P. Sua popularidade está em 88%. O senhor é chamado de o presidente dos afetos.

O presidente de Portugal, em um momento da entrevista com EL PAÍS.
O presidente de Portugal, em um momento da entrevista com EL PAÍS.João Henriques

R. A política é feita com pessoas. A relação pessoal pode facilitar a política e para isso é preciso falar. Ao chegar, adotei o sistema de receber a cada dois meses partidos, sindicatos e patronais. Assim conheço o que eles pensam e eles conhecem o que eu penso. Sem tensão, em privado e sem períodos de crise. O diálogo constante acaba ajudando a melhorar o clima político. É preciso cultivar o diálogo.

P. A Europa está deixando que a China ocupe comercialmente a África e até a América Ibérica.
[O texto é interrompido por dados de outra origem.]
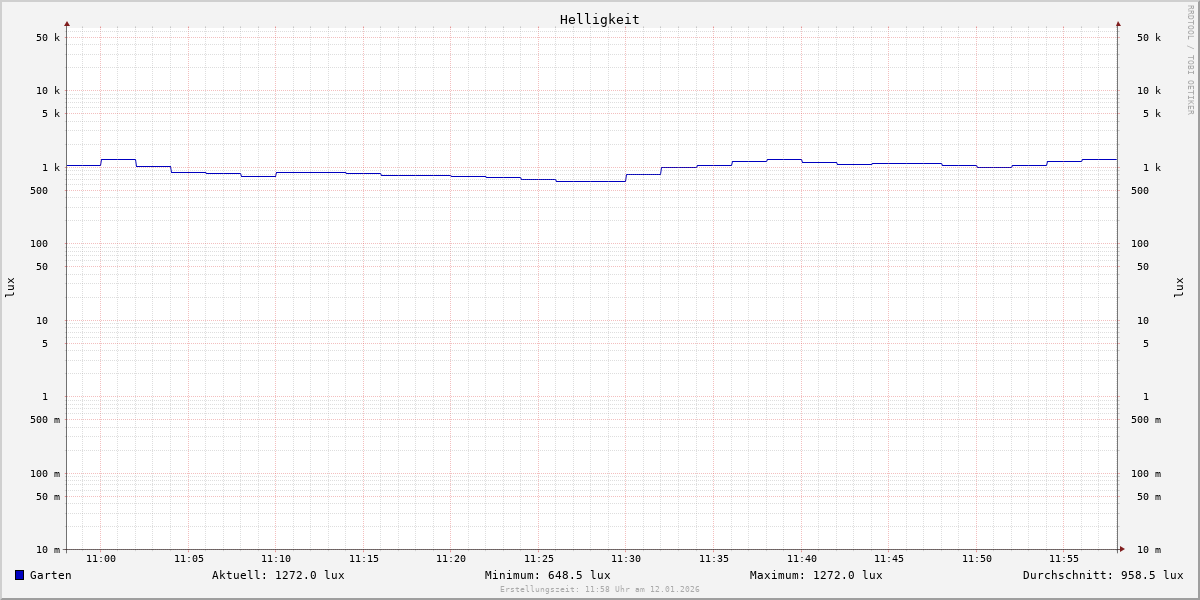Viewport: 1200px width, 600px height.
Task: Select the Helligkeit chart title
Action: tap(599, 19)
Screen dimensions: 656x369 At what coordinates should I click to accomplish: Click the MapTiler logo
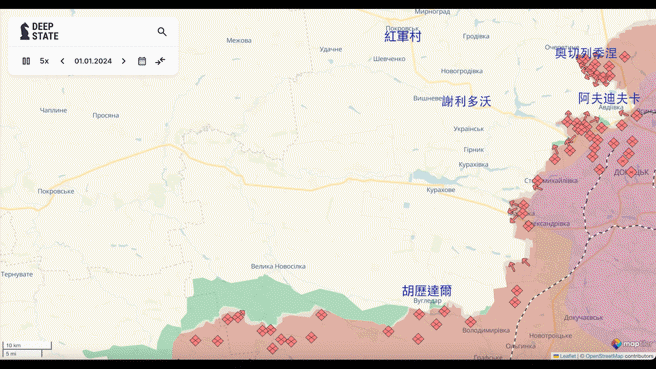tap(632, 344)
R. A Europa não pode se esquecer desses continentes, onde a Espanha e Portugal têm um conhecimento que outros países europeus não têm. Não é somente a língua e a cultura, são as relações humanas durante séculos. É preciso que a Europa antecipe as evoluções e aí nós, espanhóis e portugueses, temos muito a dizer. Costumo dizer que a parte com mais futuro de minha família, meus netos, está no Brasil. Antes era outro mundo, agora é o nosso. Todos os dias recebo notícias do Brasil como da Espanha, Portugal e outros países europeus. O que acontece no Brasil é como se acontecesse comigo; os americanos do norte não têm essa sensibilidade, mesmo sendo vizinhos.

P. Por que os ultranacionalismos ressurgem na Europa?

R. A Europa esteve por muito tempo em compasso de espera. É um dos riscos que precisamos encarar. Perdemos muito tempo em matéria de união monetária e bancária, em emprego, migrações e no fortalecimento da posição da Europa no mundo. Existe uma verdade básica: se há um vazio no espaço político e quem deve ocupá-lo não o faz, outro o ocupará. A indefinição europeia foi aproveitada pelos críticos à União Europeia. Não pode existir uma política europeia forte com sistemas políticos fracos de Estados membros. Em muitos casos os sistemas que temos não acompanham a evolução dos novos tempos.

P. Por enquanto, os que querem evitar uma Europa forte e unida parecem estar melhor organizados.

R. O contexto mundial não é fácil. Corremos o risco de voltar à Guerra Fria, com mais protagonistas em conflito e sem canais de comunicação. Na Guerra Fria anterior existiam regras e os canais informais entre os hemisférios permaneciam abertos. É preciso criá-los porque se cairmos em uma nova Guerra Fria não há nada pior do que a falta de comunicação. Isso significa que cada um não compreende o outro e nesse cenário um erro de percepção leva a um erro de ação, à precipitação. É preciso recriar canais de diálogo, é essencial.